Thursday, July 28, 2011

Past Present and Future


Its late at night, (or early depending how you want to look at it)
I have a lot on my mind and no one to talk to, so I thought why not share this with the few people who still read my blogg?

I've never been all that good at displaying my feelings let alone sharing them but I guess the best way to describe how I feel at the moment is less than satisfactory.
Lot of good and bad shit has happened but I try not to focus on the bad as it tends to make me feel like shit and thats the last thing I need right now. But I do need to acknowledge it at some point.

I lost an old friend recently, and if effected me more than I thought. Maybe it was just the way that it happened, it being a friend for more than 10+ years now I thought it would have been a bit more honorable, especially if the reason was for a good purpose but it wasn't. A swift delete on fb and a tweet saying 'I'm finally free'. Not really something you'd expect from a sister like figure right? well that just goes to show that life isn't always what you want it to be, but I've comes to terms with it, accepted it and shoved it to the back of my mind with all the other bad things I'm plagued with in the midst of the night. And what is there to do about it? Nothing but blogg my heart out and hope for her well being, as I do. I probably should hate her, just move on and pretend she never existed but I cant, and I cant even lie to myself and say that I have, cuz I haven't. But that doesn't mean that it will effect my quality of life and how hard I live it, so on the outside it appears that I'm perfectly fine, as per usual. But inside there's a storm just raging and waiting for that one weak moment to just burst out of me and send me into a sea of depression but for now I've been able to keep it inside.

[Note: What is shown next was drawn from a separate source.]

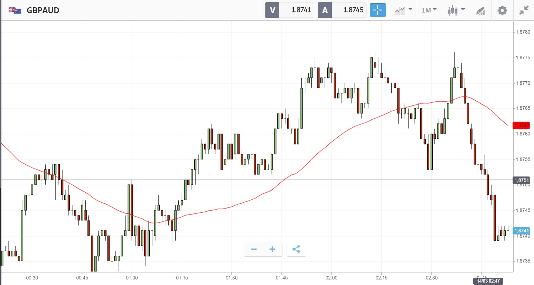Toggle the crosshair cursor button
The image size is (534, 285).
(377, 10)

On another note though I've gained a new friend, well not really a new friend but a close friend, she's helped me through a lot of this and I'm sure without her help the depressed would have burst out of me by now. And Some how I feel completely useless in her situation, she's got her own problems going on and I really don't know what I can say or do to help. She's going through a similar situation with her ex best friend at the moment and I cant really say anything about it. I mean what do I look like giving her advice when I've failed in my own situation? I cant give her advice, look how my friendship ended up. I'd feel terrible if she did take my advice and the same thing happened to her, like I had ruined her life or something. All I can do is listen to her whenever she needs it and hope that things work out in her favor and doesn't turn into my current situation.

And then there's the matter of my grandmother, shes been in the hospital for almost 2 weeks straight now and I've gone to see her as much as possible but really it just depresses me. I Love her to death and I hate to see her like this especially since she wouldn't be like this if she took better care of herself. Or maybe even if she had someone around to help motivate her. I feel as tho I could have done something to prevent this and now that it has happened there's nothing I can do to help. I feel so useless. She should make a full recovery if she sticks the to physical therapy, the diet and the medicine but how much longer will that last before there something else to happen to her? I don't know what I would do if I lost my grandmother, shes my most precious family member, one of the few who don't judge me and always looked out for me even when my mother and father disapproved of my actions. And I know when that day comes I'll lose it completely but in the mean time I'm going to try not to focus on that and just enjoy all the time I can with her.

Aside from that everything has been alright, I mean aside from not having a job everything else is good, I have a few good friends now, I go out regularly and my depressive episodes have slowed quite significantly. I've only had maybe one or 2 within the last 2-3 months now and even when those flared up they quickly subside. I know a lot of it is because of the power of my crystals, they've been cleansing my negative energy and emphasizing all things good and I know the rest is from my best buddy Hikari. I don't know why but I find it very hard to be in a bad mood when she's around. Maybe because she reminds me so much of myself from way back when, when I was still fairly innocent. lol before the anger, before the arguments, when things were simple. Whatever the case I'm just glad shes by my side.

And even though not everything has worked out in my favor recently, I know it will all tie itself together. And I will grow and learn from it to better myself as a person, a friend, and a human being.